The best independent guide to Sintra
Sintra is the best day trip from Lisbon, but to include all of the main sights in one day, it can quickly becomes a very expensive excursion. With the recent dramatic increase of tourism in Portugal, Sintra has been transformed into a true tourist town, with elevated tourist prices, expensive gimmicky tours and overpriced food. A trip to Sintra need not to blow your entire budget and this guide has been written to maximise your budget and suggest free activities within the town.
One word of warning,if you are planning to visit Sintra on a limited budget, expect to do a lot of walking, and most of it will feel as if it is uphill!

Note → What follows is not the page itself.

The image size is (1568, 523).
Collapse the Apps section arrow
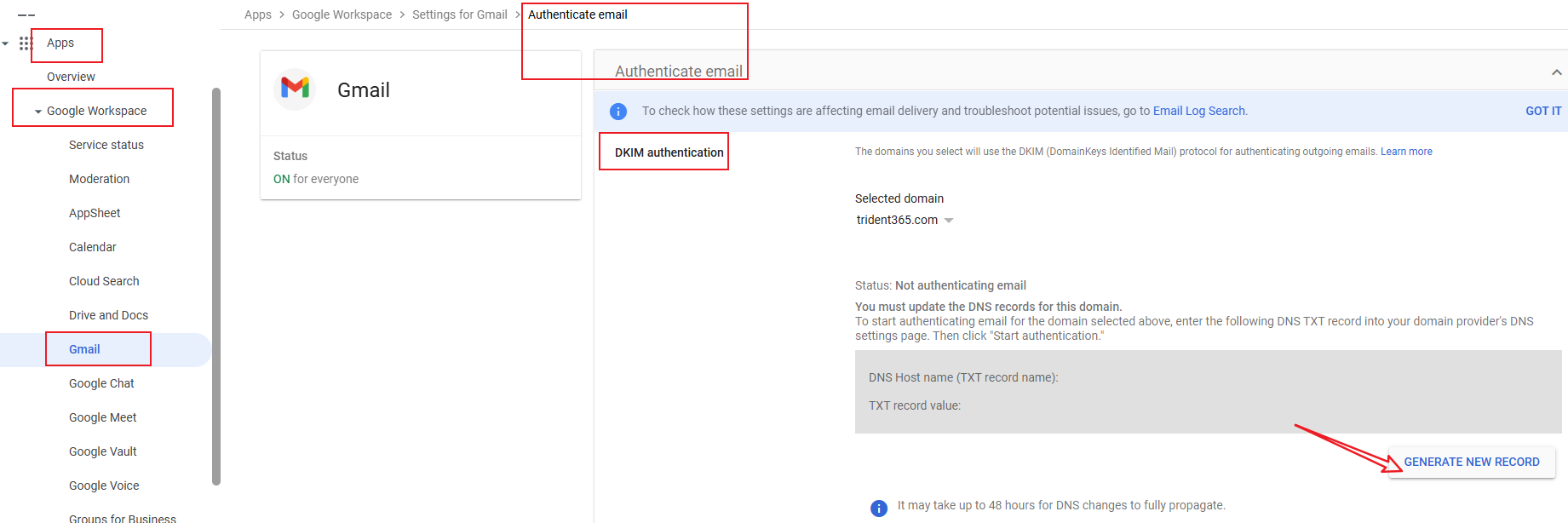click(6, 43)
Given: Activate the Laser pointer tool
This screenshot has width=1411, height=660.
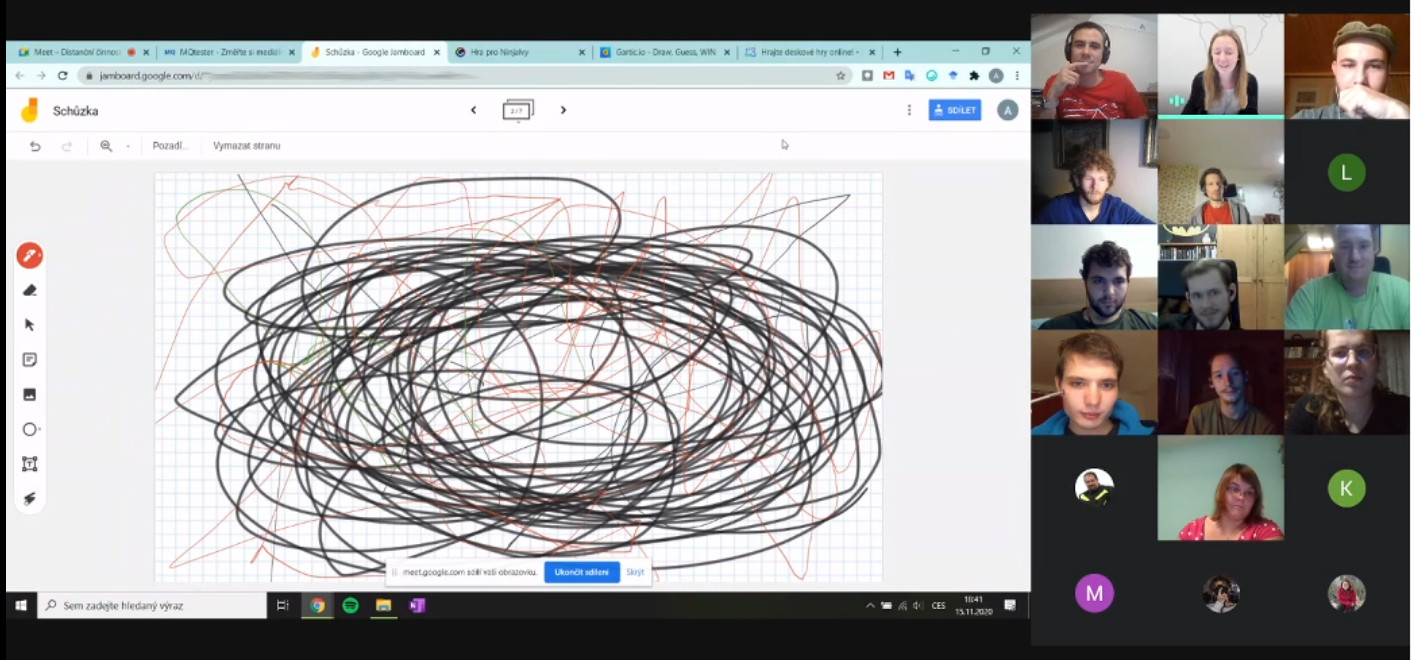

There’s no real need to go inside the Castelo dos Mouros, as it looks better on the outside
• Palácio Nacional de Sintra €10.00
• Palácio da Pena full ticket €14.00
• Palácio da Pena grounds only €7.50
• Castelo dos Mouros €8.00
• Return train fare €4.50 (a guide to the train can be found here)
• Quinta da Regaleira €6.00
• Palácio de Monserrate €8.00
• 434 tourist bus €6.90 (single loop)
The best free sight of Sintra is the Vila Sassetti and the surrounding forested gardens. Sintra is a famed for its Romanticism style of architecture (a whimsical 19th style, which was inspired by the arts) and the grounds of the Vila Sassetti are the finest free example.
The Moorish inspired Vila Sassetti mansion, a collection of towers and turrets
The cooling gardens, are an infusion of giant boulders, bubbling streams and ancient trees, which provide a shaded hike up to the Castelo dos Mouros. Hidden throughout the gardens are viewpoints and clearings, which provide wonderful views over Sintra. The actual mansion was constructed by the owner of the Palácio de Seteais hotel (hence the similar names) but unfortunately is closed to the public.
The Vila Sassetti grounds could be considered as a toned-down version of the Quinta da Regaleira
If you had to choose one attraction to visit while in the Sintra region, we would recommend the Palácio da Pena.
This is the vividly painted palace, which majestically stands atop one of the highest hills of Sintra, and is a flamboyant blend of decorative battlements, ornate stone carvings and quirky details. The interior of the palace has been restored to how it would have appeared in 1910 before the Portuguese nobility fled the country due to the revolution.
There are two sets of tickets to visit the Pena Palace; a grounds ticket (€7.50) and a grounds and stateroom ticket (€14.00). Unless you have a passion for history, the grounds ticket (referred to as a “Parque” ticket) will be sufficient for most visitors. The only downside to visiting the Pena Palace is that the castle is at the top of a steep hill, way above Sintra. It is a very challenging 1-hour hike from the historic centre, or the 434 bus needs to be caught (€3.90 for a single stage)
The beautiful Pena Palace will be the highlight of any day trip to Sintra
If you were to pay for one attraction in the town of Sintra (as opposed to the Sintra region), we would suggest the Quinta da Regaleira. This is an elaborate mansion, but the main draw are the intriguing gardens, with hidden tunnels, false battlements and even an initiation well. The Quinta da Regaleira is a fascinating destination and is ideal for visitors who tire or shy away from stuffy stately homes.
The gothic and creepy Quinta da Regaleira
As tourists depart Sintra train station they are bombarded with tour guides thrusting signs and details of their tours and services. It is very possible to have an enjoyable day in Sintra without the use of a tuk-tuk, jeep or other gimmicky form of transport. There is a 1.5km walk from the train station to the historic centre, but this is a flat and pleasant route that is lined with artisan stalls. To reach the Moors Castle and the Pena Palace its either a one-hour difficult hike or the 434 tourist bus (€3.90 one stage).
There are so many gimmicky modes of transport around Sintra
Sintra is a busy and hectic tourist town, so expect all the restaurants and eateries close to the historic centre to be much more expensive than Lisbon. Some of the best value food is found around the Avenue Heliodoro Salgado, (GPS 38.80170, -9.38291), but this unfortunately on the opposite side of Sintra to where all of the historic monuments are. Close to the Avenue Heliodoro Salgado is a Pingo Doce super market (GPS: 38.80115, -9.37941) where the cheapest food and drinks can be found.
An option for a cheaper lunch, is to head into one of the coffee shops in the backstreets of historic Sintra, and purchase a selection of the delicious savoury (or sweet) pastries and snacks.
A Pastel de Nata and expresso makes for a delicious quick lunch!